Le SIDEN : un acteur clé pour l’assainissement des eaux
Le SIDEN est une organisation intercommunale regroupant les Administrations communales du nord du Luxembourg. Chargé de la gestion et du traitement des eaux usées, il opère environ 100 stations d’épuration - dont environ 70 stations d’épuration biologiques modernes - et développe des projets innovants pour répondre aux enjeux environnementaux de demain. En collaboration avec des institutions scientifiques, des partenaires internationaux et l’Administration de la gestion de l’eau (AGE), le SIDEN s’impose comme un moteur de la transition vers des technologies durables pour la dépollution des eaux résiduaires urbaines.
Des solutions innovantes pour les micropolluants
Le SIDEN mène une série de projets de recherches et pilotes visant à explorer, tester et mettre en œuvre des technologies avancées pour le traitement des micropolluants. Ces initiatives, souvent réalisées en collaboration avec l’Université du Luxembourg et l’AGE ainsi que des acteurs européens, couvrent des approches variées, allant des solutions techniques aux solutions naturelles. Les principaux objectifs de ces études sont :
- Analyser l’efficacité d’élimination des micropolluants,
- Mesurer la consommation énergétique,
- Recevoir une expérience à la gestion et manipulation des différents procédés ainsi que l’envergure de l’entretien pendant l’exploitation ;
- Contribuer, grâce aux résultats obtenus, à la conception de futures installations similaires au Luxembourg.
Actuellement, quatre différentes techniques ont été testées ou sur le point d’être testées dans le réseau du SIDEN :
1. Le charbon actif pulvérisé (PAK)
Cette méthode repose sur l’utilisation de charbon actif en poudre, un matériau adsorbant capable de piéger les micropolluants dans les eaux usées. À la station d’épuration de Heiderscheidergrund, un projet pilote a évalué dans le cadre d’un étude comparative les performances du PAK et d’autres technologies comme le processus d’oxydation avancée (AOP) et les filtres conventionnels et d’en évaluer les coûts d’entretien.
2. Le procédé AOP (Advanced Oxidation Process)
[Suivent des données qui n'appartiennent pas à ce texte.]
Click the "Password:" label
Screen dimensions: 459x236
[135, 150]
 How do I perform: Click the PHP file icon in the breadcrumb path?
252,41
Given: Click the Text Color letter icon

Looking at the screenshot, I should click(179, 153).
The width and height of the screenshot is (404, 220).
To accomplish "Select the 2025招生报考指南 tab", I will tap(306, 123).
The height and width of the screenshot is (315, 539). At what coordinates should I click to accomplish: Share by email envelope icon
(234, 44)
Le procédé AOP combine des réactions chimiques puissantes pour dégrader les micropolluants. À Heiderscheidergrund encore, une solution unique associe deux technologies complémentaires :
- L’irradiation UV couplée au peroxyde d’hydrogène (H₂O₂), qui génère des radicaux libres capables de décomposer les polluants complexes,
- L’adsorption sur charbon actif, pour capturer les résidus restants.
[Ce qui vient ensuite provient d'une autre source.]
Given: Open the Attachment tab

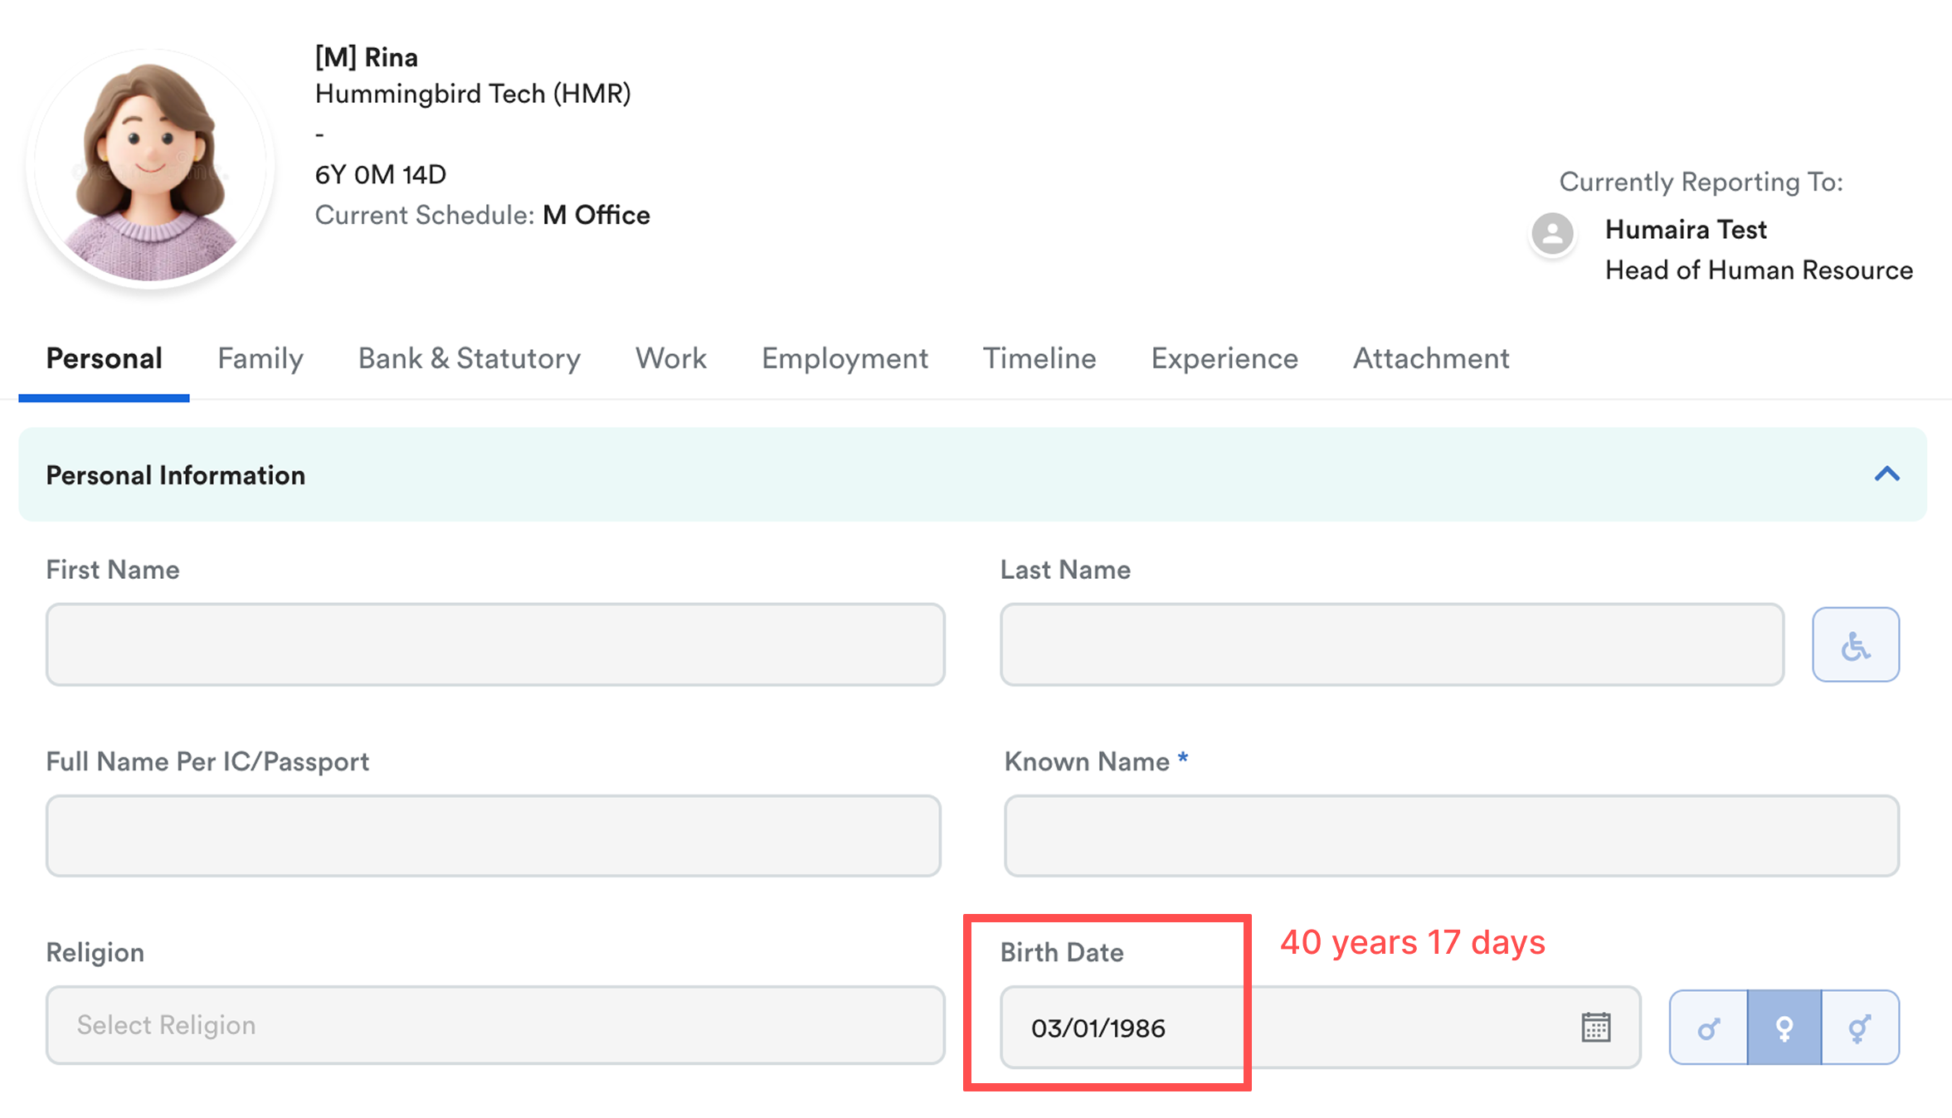Looking at the screenshot, I should 1430,358.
- Cette technologie présente un double avantage :
- Une efficacité accrue contre les micropolluants,
- Et une réduction significative des germes pathogènes, y compris des bactéries résistantes aux antibiotiques.
Une variante potentiellement prometteuse de ce projet pilote avec la technique AOP démarre début 2025. Les résultats préliminaires indiquent que ce procédé pourrait permettre une bonne élimination des micropolluants tout en réduisant les coûts d’investissement et d’exploitation, ainsi que l’impact énergétique et environnemental.
3. Bassins de filtration RBFplus
Inspirés des processus naturels, les bassins de filtration RBFplus utilisent des substrats spécifiques pour adsorber les micropolluants tout en favorisant leur décomposition biologique.
Un prototype grandeur nature est en cours de construction à Neuhausen avec le soutien de l’AGE et de l’Université du Luxembourg. Ces infrastructures permettront de tester la durabilité des substrats, de collecter des données sur les mécanismes de dégradation et de préparer leur intégration dans les réseaux d’assainissement du pays et cela en échelle réelle et non seulement dans le laboratoire.
4. Station d’épuration de Bleesbrück
Pour cette station, une solution combinant ozonation et charbon actif granulaire a été retenue. L’ozonation, en oxydant les micropolluants, facilite leur élimination par adsorption sur le charbon actif. Les travaux de construction débuteront fin 2025.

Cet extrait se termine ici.